Films illustrés par Gwendoline Clossais FacebookTwitter
10/10/2011
 

Dimanches de Valéry Rosier

J'sais pas quoi faire...

Dimanches, le court métrage de Valéry Rozier poursuit sa ronde des festivals. Après la Semaine Internationale de la Critique à Cannes, le Festival du Court métrage de Bruxelles, le Brussels Film Festival, Milan, Toulouse etc., Dimanches concourt au Festival International du Film Francophone de Namur.

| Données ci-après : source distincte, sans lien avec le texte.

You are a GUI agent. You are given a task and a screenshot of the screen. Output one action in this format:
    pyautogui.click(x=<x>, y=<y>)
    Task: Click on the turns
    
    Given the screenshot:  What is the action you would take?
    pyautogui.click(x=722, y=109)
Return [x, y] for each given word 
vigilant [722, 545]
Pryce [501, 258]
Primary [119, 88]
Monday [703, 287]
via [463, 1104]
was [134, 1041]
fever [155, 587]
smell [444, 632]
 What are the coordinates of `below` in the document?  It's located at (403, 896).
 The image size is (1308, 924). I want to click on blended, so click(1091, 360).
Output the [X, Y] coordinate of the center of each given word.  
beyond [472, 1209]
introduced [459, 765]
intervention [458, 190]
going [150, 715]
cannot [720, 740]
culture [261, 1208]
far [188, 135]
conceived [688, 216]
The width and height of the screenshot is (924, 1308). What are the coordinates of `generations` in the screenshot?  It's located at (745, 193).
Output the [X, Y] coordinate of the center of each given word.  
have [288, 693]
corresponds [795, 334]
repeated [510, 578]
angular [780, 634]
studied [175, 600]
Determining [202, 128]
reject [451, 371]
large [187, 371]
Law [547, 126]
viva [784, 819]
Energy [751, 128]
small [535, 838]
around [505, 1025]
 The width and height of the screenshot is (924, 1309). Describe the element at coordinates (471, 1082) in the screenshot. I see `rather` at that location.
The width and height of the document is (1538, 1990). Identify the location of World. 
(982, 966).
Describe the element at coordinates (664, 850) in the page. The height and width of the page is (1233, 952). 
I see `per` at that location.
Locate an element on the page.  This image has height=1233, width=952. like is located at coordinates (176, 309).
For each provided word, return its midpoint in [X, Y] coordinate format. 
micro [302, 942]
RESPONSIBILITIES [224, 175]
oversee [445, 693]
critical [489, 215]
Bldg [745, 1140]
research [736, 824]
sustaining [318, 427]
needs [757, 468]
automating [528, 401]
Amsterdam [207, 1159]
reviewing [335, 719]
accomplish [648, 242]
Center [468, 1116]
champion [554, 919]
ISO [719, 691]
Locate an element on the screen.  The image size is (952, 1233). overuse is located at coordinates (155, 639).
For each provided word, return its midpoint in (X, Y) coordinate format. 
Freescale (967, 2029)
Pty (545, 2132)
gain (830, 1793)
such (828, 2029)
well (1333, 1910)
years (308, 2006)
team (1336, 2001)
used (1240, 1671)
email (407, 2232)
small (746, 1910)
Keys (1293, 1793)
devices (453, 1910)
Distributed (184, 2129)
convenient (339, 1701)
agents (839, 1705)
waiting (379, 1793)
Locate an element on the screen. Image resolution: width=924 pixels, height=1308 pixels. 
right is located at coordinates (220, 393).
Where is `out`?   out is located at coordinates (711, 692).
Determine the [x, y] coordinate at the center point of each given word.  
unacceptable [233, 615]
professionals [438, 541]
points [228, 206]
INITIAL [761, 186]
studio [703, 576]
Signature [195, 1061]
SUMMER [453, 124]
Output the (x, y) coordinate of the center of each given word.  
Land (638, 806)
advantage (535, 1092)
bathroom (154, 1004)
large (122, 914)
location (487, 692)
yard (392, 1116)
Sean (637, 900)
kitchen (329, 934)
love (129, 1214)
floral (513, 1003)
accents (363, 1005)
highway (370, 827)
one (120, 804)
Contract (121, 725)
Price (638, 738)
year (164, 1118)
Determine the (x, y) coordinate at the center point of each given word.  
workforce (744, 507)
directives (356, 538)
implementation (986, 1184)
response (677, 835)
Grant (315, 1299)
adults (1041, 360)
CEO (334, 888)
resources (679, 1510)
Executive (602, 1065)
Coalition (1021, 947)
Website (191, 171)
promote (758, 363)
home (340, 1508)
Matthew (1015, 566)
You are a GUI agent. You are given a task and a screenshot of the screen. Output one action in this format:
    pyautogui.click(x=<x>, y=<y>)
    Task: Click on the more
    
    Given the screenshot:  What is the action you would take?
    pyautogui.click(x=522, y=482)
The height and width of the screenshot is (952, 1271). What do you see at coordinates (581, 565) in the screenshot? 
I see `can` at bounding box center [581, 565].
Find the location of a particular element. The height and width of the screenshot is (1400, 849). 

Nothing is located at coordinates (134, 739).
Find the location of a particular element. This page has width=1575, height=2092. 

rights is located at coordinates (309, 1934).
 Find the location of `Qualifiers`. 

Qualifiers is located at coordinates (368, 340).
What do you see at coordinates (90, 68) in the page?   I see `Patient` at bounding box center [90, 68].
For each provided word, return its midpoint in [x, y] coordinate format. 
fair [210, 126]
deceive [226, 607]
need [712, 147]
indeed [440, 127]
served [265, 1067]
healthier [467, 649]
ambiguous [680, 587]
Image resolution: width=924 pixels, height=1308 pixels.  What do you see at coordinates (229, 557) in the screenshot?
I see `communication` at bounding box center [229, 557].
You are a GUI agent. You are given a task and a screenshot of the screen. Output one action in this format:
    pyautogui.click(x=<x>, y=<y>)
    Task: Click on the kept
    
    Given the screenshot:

Le dimanche... Qui n'a pas connu ces longues journées d'ennui, ses repas interminables, ses heures qui s'étirent mollement, cette torpeur qui prend alors qu'on n’a rien fait et que l'on n’a rien à faire ? Comment « tuer le temps » ces jours-là ?
Il y a ceux qui restent bien au chaud dans leurs draps pendant que d'autres se mettent, malgré eux, dans de mauvais. Il y a ceux qui suivent les rites, d'autres leur soif, d'autres encore leur hobby du moment... Au final, tous tournent en rond. Au final, nous nous reconnaissons tous un peu. « La seule préoccupation de la plupart des hommes est de fuir l’ennui de la vie » : cette phrase de Cioran, qui a accompagné le jeune réalisateur dans l'élaboration de ce court métrage de 15 minutes, est la base même de son écriture tant scénaristique que formelle.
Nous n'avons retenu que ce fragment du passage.